→ **PROBLEM DETAILS**
Each line from the one containing "Viewport: 486px width, 393px" through the end of the data is to be written out exactly, and nothing more.

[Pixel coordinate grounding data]
_ _ _ _

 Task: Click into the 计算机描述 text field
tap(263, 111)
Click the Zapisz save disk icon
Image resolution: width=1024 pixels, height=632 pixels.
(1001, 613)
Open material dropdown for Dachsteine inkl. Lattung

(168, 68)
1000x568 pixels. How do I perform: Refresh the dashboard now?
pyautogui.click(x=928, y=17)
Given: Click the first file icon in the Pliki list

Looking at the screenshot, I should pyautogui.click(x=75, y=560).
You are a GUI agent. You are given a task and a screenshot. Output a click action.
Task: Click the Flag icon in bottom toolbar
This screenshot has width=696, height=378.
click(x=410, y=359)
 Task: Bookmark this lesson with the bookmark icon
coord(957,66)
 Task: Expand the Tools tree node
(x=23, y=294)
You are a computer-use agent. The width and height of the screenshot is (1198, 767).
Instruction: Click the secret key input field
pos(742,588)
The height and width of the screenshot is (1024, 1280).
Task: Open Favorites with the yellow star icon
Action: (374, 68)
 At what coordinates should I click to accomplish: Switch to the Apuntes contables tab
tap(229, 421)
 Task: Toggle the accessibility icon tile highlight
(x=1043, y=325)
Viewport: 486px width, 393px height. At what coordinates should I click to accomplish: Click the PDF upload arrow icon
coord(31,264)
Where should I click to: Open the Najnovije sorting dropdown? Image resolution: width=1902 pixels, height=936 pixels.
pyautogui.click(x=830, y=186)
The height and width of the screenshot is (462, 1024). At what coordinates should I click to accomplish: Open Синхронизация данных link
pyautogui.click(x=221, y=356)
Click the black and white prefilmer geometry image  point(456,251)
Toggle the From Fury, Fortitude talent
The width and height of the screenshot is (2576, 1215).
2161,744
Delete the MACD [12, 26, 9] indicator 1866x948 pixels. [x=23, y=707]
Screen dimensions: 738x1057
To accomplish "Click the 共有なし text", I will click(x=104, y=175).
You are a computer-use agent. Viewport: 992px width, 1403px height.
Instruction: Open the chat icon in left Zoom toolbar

_ _ _ _

→ **ANSWER SECTION**
Viewport: 486px width, 393px height. At what coordinates should I click to accomplish: Click the PDF upload arrow icon
coord(31,264)
Where should I click to: Open the Najnovije sorting dropdown? Image resolution: width=1902 pixels, height=936 pixels.
pyautogui.click(x=830, y=186)
The height and width of the screenshot is (462, 1024). At what coordinates should I click to accomplish: Open Синхронизация данных link
pyautogui.click(x=221, y=356)
Click the black and white prefilmer geometry image  point(456,251)
Toggle the From Fury, Fortitude talent
The width and height of the screenshot is (2576, 1215).
2161,744
Delete the MACD [12, 26, 9] indicator 1866x948 pixels. [x=23, y=707]
Screen dimensions: 738x1057
To accomplish "Click the 共有なし text", I will click(x=104, y=175).
You are a computer-use agent. Viewport: 992px width, 1403px height.
Instruction: Open the chat icon in left Zoom toolbar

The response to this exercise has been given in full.